One of the standout features of the HP 1000 was its architecture. The system utilized a 16-bit word size, which allowed for efficient processing and execution of instructions. The HP 1000 employed a unique architecture known as the "Hewlett-Packard 1000 Microprogrammed System," which enabled it to execute a broad range of instructions efficiently. This made the HP 1000 particularly well-suited for data processing applications, scientific calculations, and high-level computing tasks.

The HP 1000 series was fully modular, allowing users to customize and expand their systems as needed. It supported various input/output devices, memory sizes, and even offered options for solid-state disk drives, which were cutting-edge for that time. The system’s modularity not only provided flexibility but also enhanced maintainability, enabling users to swap out components without significant downtime.

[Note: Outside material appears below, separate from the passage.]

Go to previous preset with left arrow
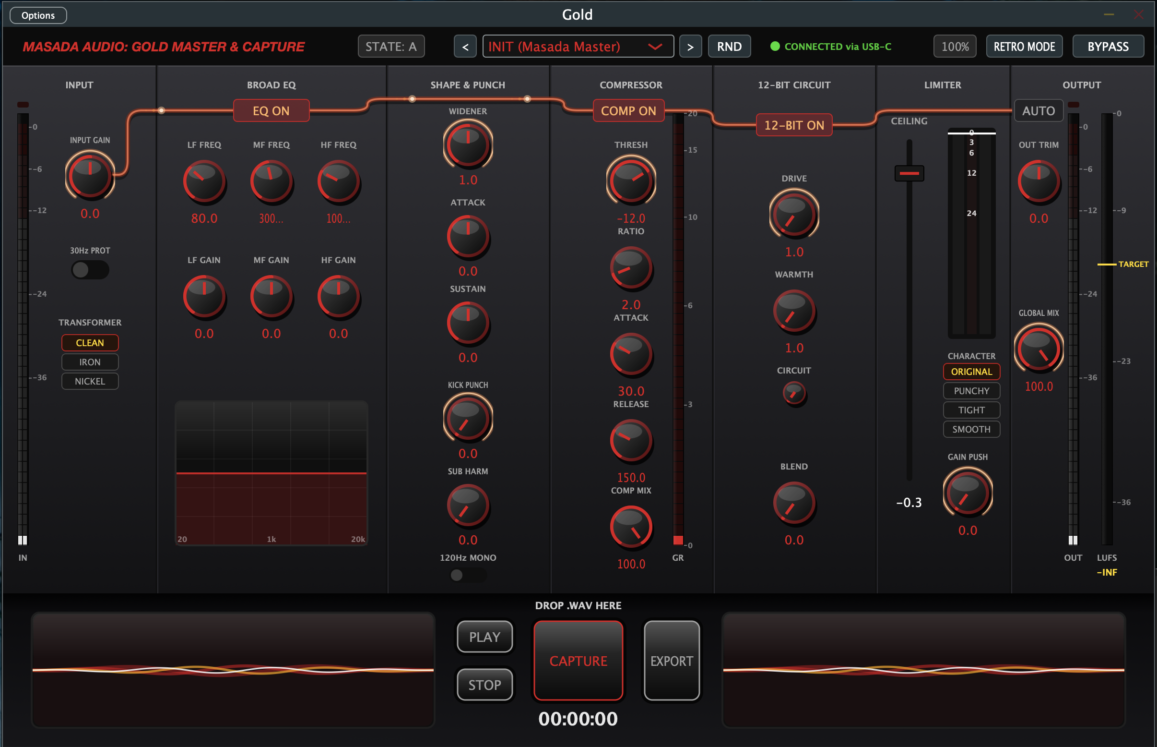 (465, 47)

Another key aspect of the HP 1000 was its support for a wide range of programming languages, including FORTRAN, COBOL, and BASIC. This made it appealing to a variety of users, from engineers who needed to perform complex calculations to business analysts focused on data management. Additionally, the HP 1000 was designed to run multiple jobs simultaneously, making it a precursor to modern multitasking operating systems.

Networking capabilities were also an essential characteristic of the HP 1000. The system could be connected to various peripherals and terminals, increasing its functionality in a networked environment. This helped businesses leverage the power of shared resources, facilitating collaborative projects and data sharing across departments.

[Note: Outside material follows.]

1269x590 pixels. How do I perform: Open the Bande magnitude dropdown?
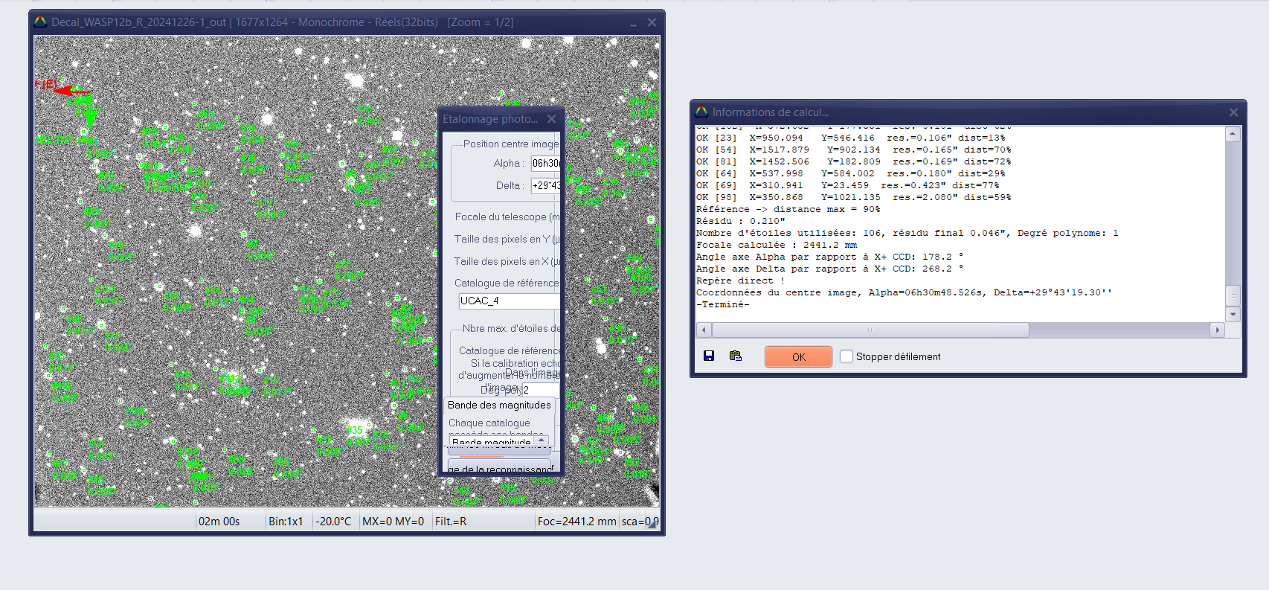point(542,440)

In conclusion, the HP 1000 series played a significant role in the evolution of computing technology. Its modular design, robust architecture, support for multiple programming languages, and networking capabilities made it a versatile tool for a wide range of applications. For over a decade, the HP 1000 series marked an important chapter in the history of computing, laying the groundwork for advancements in minicomputer technology that would follow.